High Density Multi-Chip Embedded Panel-Level Packaging Integration Technology

The development of advanced semiconductor packaging is focused on achieving high-density integration, superior performance, efficient thermal management, high reliability, ease of mass production, and low cost. This paper presents an innovative panel-level multi-chip embedded high-density packaging integration technology. It enables the establishment of electrical connections for single or doublesided I/O of multiple chips based on the design requirements of semiconductor packaging modules, resulting in system-level functionality. In terms of product structure, this technology enables the embedding of multiple chips within a cavity array frame with solid copper pillars. It facilitates direct connections between chips and packaging substrates through the creation of redistribution Layers (RDL). Additionally, stacked metal layers are connected vertically using solid copper pillars, leading to outstanding electrical performance of the packaging module. Furthermore, this technology promotes efficient heat dissipation by incorporating direct window openings and copper layers on the chip's backside, significantly enhancing chip efficiency and reliability. Moreover, this technology achieves chip embedding within the packaging substrate using a concise internal interconnection method, addressing inherent parasitic effects, heat dissipation, and reliability issues associated with traditional wire-bonding or flip-chip packaging methods. Currently, high-density multi-chip embedded panel-level packaging integration technology has gained substantial attention in the field of semiconductor packaging, particularly in power semiconductor applications.
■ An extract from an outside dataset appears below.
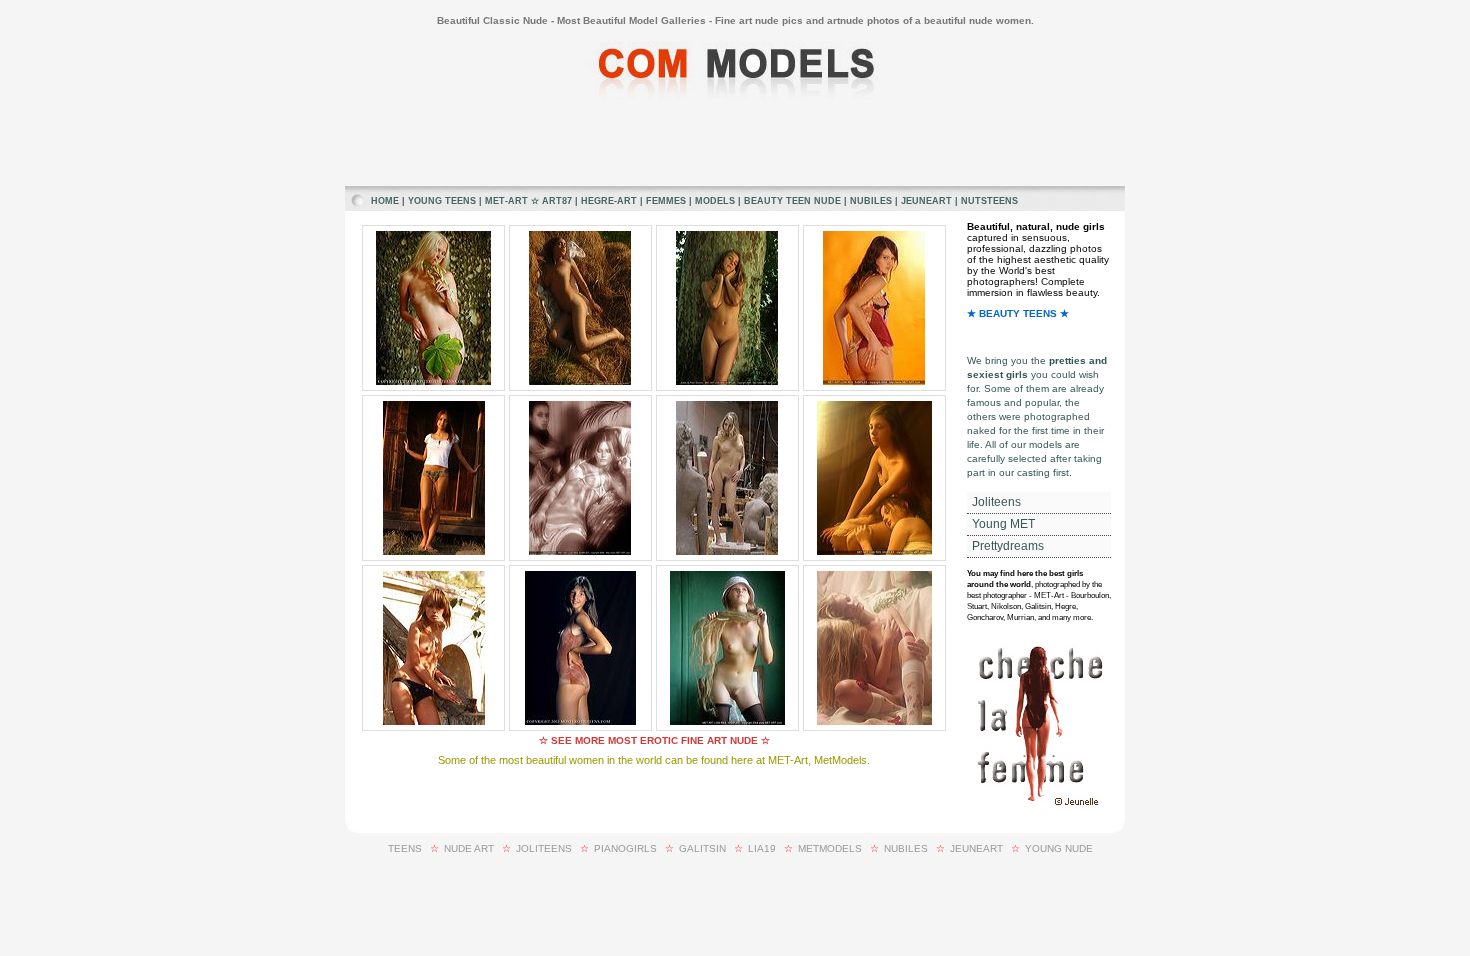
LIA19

By embedding the driver chip and two MOSFET transistors, it enables the creation of system-level packaging power converter modules with high power density. This paper validates the application of this advanced packaging technology in power converter modules. The results of efficiency and operating temperature tests demonstrate significant advantages in terms of module integration, conversion efficiency, heat dissipation performance, reliability, and cost. Consequently, this technology holds promising prospects for a wide range of applications.